11-Novembre : Nicolas Sarkozy veut séduire la gauche

(Nicolas Sarkozy en meeting le 10 novembre 2015 ©maxPPP)

Nicolas Sarkozy assistera aux cérémonies du 11-Novembre ce mercredi à Paris. Invité chaque année depuis 2012, c'est la première fois qu'il accepte l’invitation de son successeur et cela n'a rien d'un hasard. Nicolas Sarkozy envoie des signaux aux électeurs de gauche.

La présence de Nicolas Sarkozy aux côtés de la gauche et de François Hollande, ce mercredi pour les commémorations du 11-Novembre, n’a rien d’un hasard. Elle relève bien d'une stratégie politique. L’ancien chef de l’Etat est un adepte du grand écart. Il a cité Jaurès pendant la campagne 2007. Huit ans plus tard il parlait d’une "fuite d'eau" à propos de la crise des migrants. Aujourd’hui, c'est bien sur sa jambe gauche que le chef de l'opposition s'appuie, à un mois des élections régionales.

Des attaques répétées contre Marine Le Pen 

Nicolas Sarkozy multiplie les signaux aux électeurs de gauche.
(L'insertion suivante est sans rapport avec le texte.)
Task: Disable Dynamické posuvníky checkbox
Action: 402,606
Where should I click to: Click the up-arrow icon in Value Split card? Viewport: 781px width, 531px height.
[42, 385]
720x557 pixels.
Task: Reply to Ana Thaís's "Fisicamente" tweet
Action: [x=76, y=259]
Fin octobre, il passait un coup de fil au premier secrétaire du PS pour dénoncer d'une même voix l'invitation de Marine Le Pen à Des Paroles et des Actes . Depuis, ses attaques sont de plus en plus virulentes contre la présidente du FN. Il a également sanctionné Nadine Morano, privée de candidature aux élections régionales après ses déclarations sur la race blanche. Nicolas Sarkozy lance des appels du pied à la gauche.

 

Cette stratégie se développe aujourd’hui. Il passera son 11-Novembre avec François Hollande pour la première fois depuis 2012. Une courtoisie républicaine saluée par le patron des députés socialistes Bruno Le Roux :

 

"L’ancien chef de l’était doit pouvoir être convié et avoir toute sa place dans ces grandes cérémonies républicaines. Qu’il soit là, tant mieux."

 

Pour Nicolas Sarkozy, la stratégie est à double détente. Il vise d’abord les élections régionales : il essaye de récupérer des voix de gauche au 2eme tour pour faire barrage au FN. Il vise aussi la primaire des Républicains à l’élection présidentielle, il tente de séduire une partie des modérés qui se tournent vers Alain Juppé.

 

Mais tout le monde n'est pas convaincu par cette stratégie. Un baron de la droite parisienne est sceptique : "C'est une stratégie d'entre deux tours... L'amorcer maintenant, c'est se faire hara-kiri ".